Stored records
◇ ◇ ◇ ◇ ◇ ◇ ◇

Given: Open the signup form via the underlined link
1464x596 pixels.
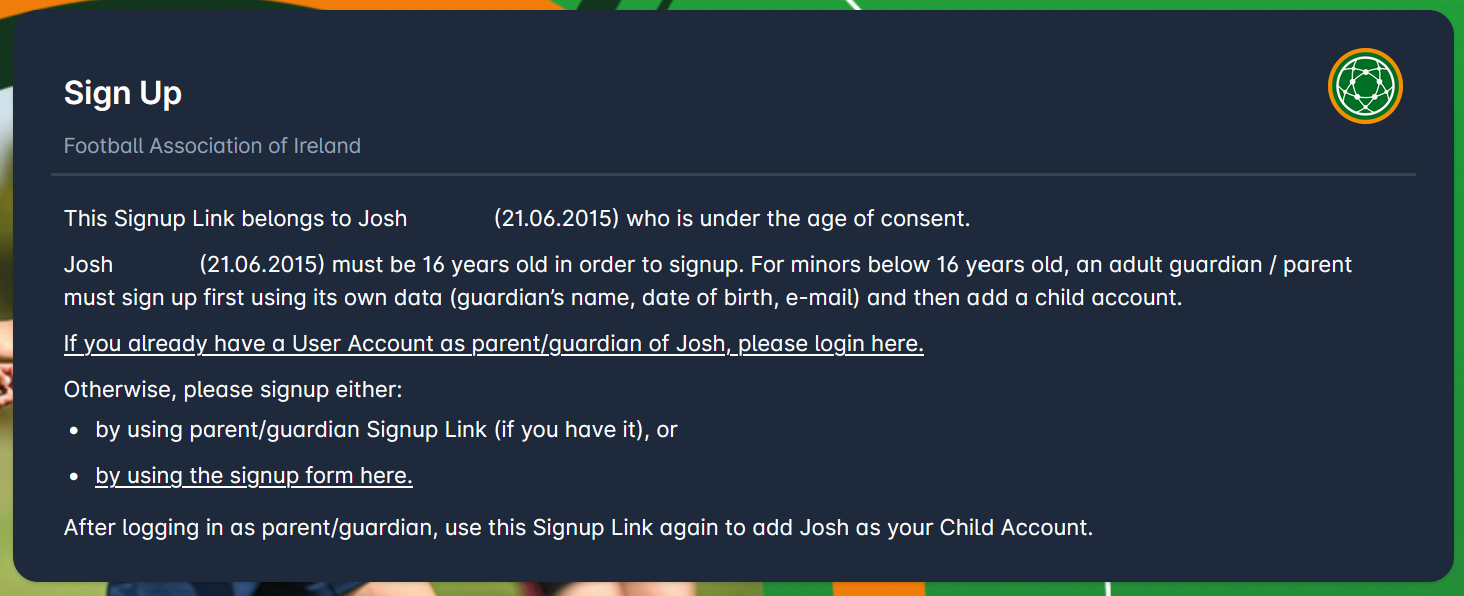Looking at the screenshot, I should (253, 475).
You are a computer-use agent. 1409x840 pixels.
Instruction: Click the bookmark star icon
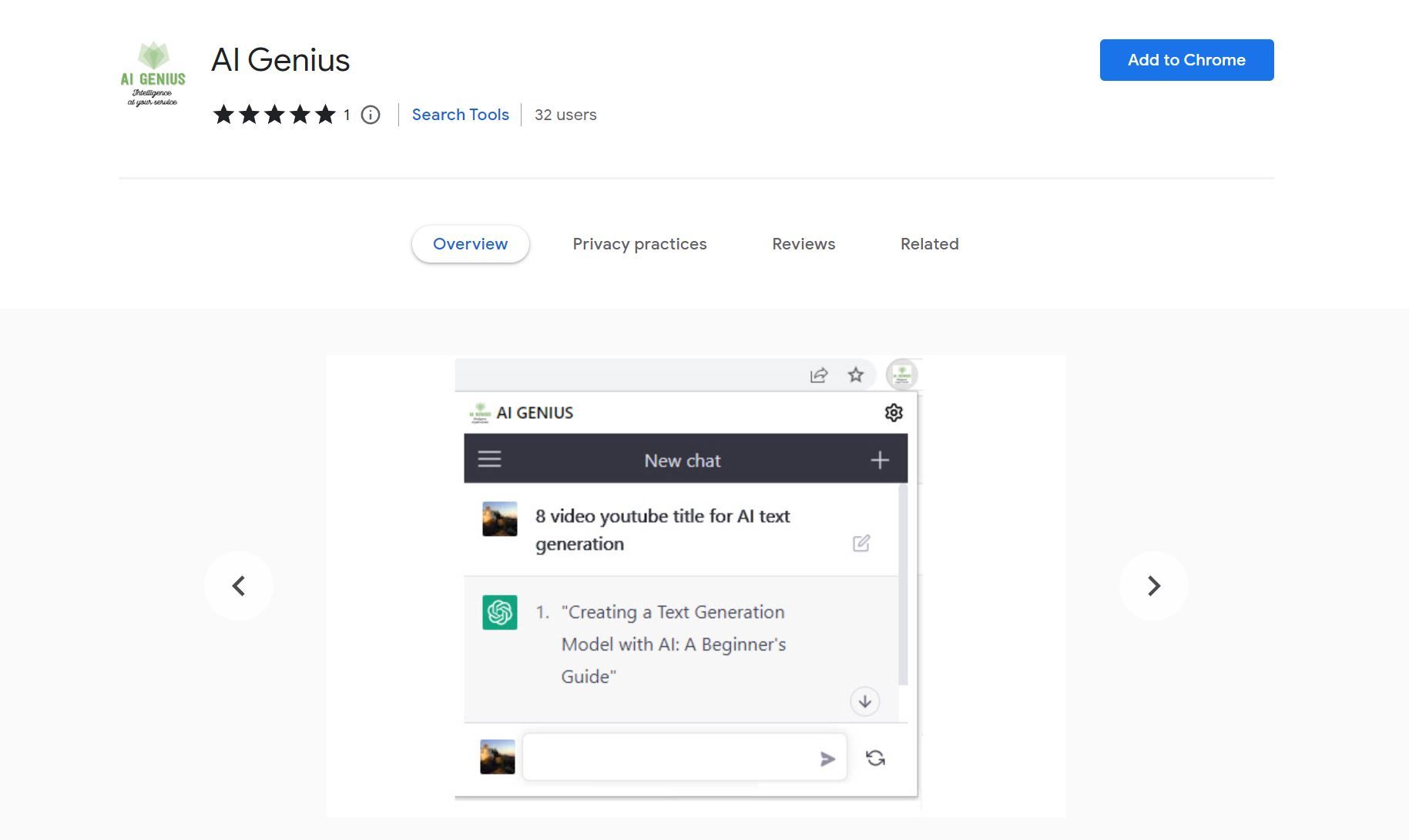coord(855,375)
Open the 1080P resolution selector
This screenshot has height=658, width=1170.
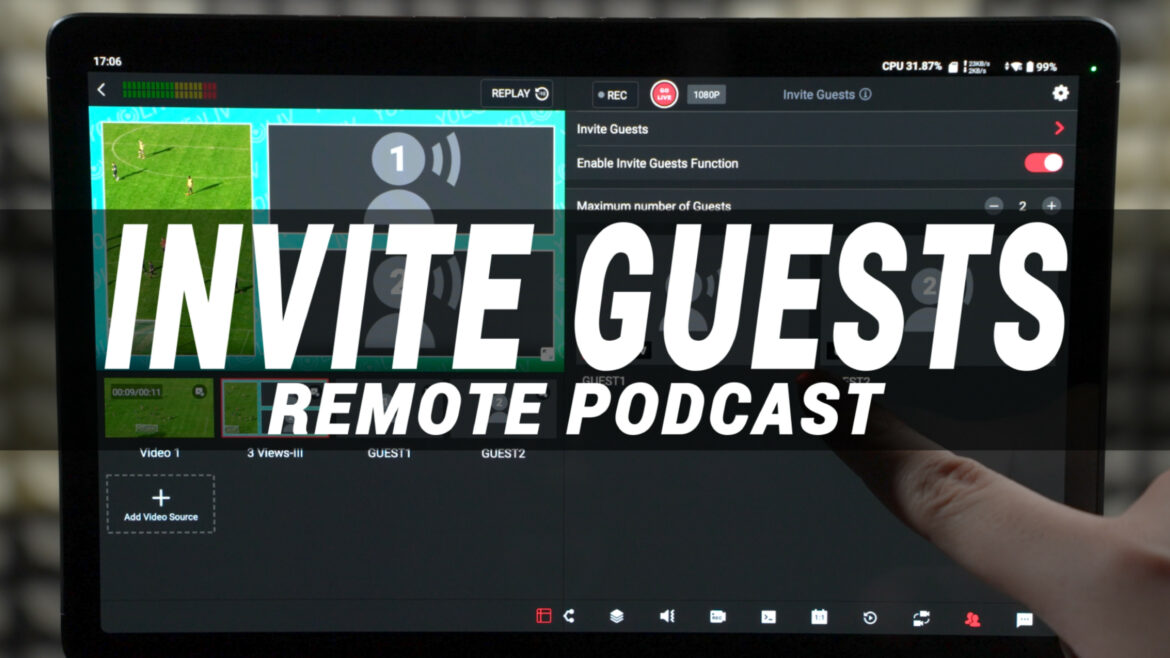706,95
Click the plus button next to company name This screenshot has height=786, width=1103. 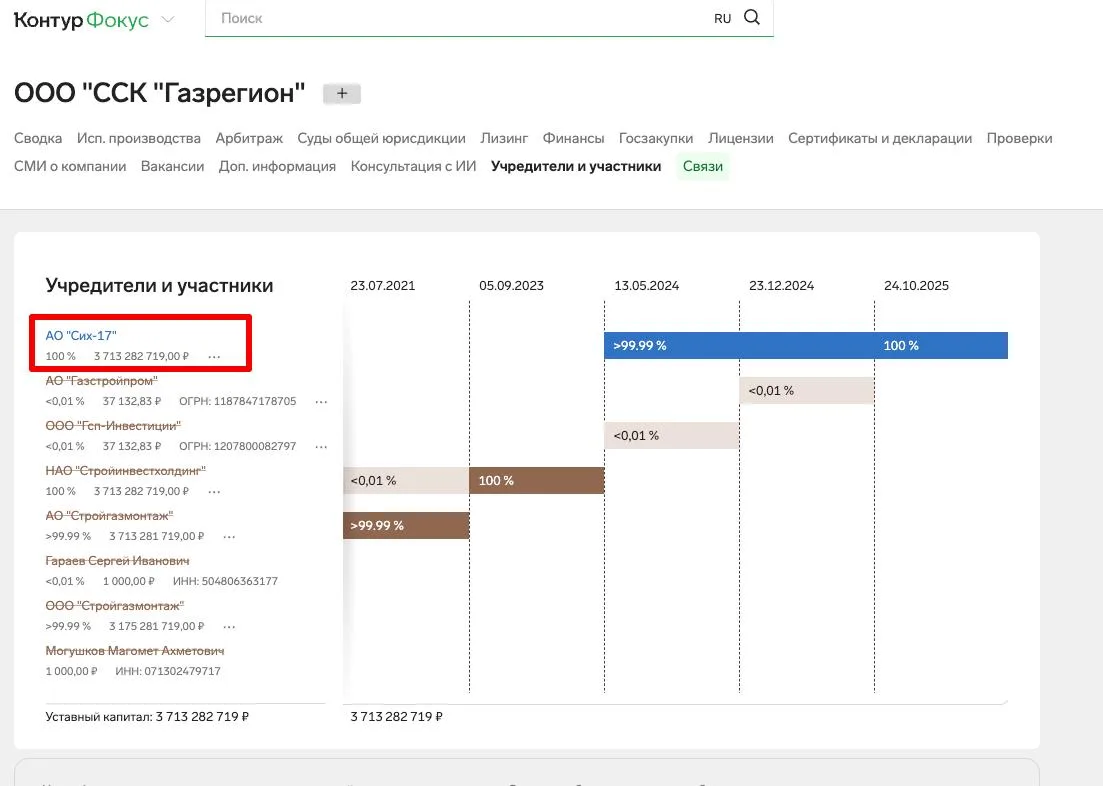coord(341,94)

◇ ◇ ◇ ◇ ◇ ◇ ◇

*Exercise requirements:* All lines with the word "Open" need to be copied from the data above.

*Solution:*
Given: Open the signup form via the underlined link
Open the 1080P resolution selector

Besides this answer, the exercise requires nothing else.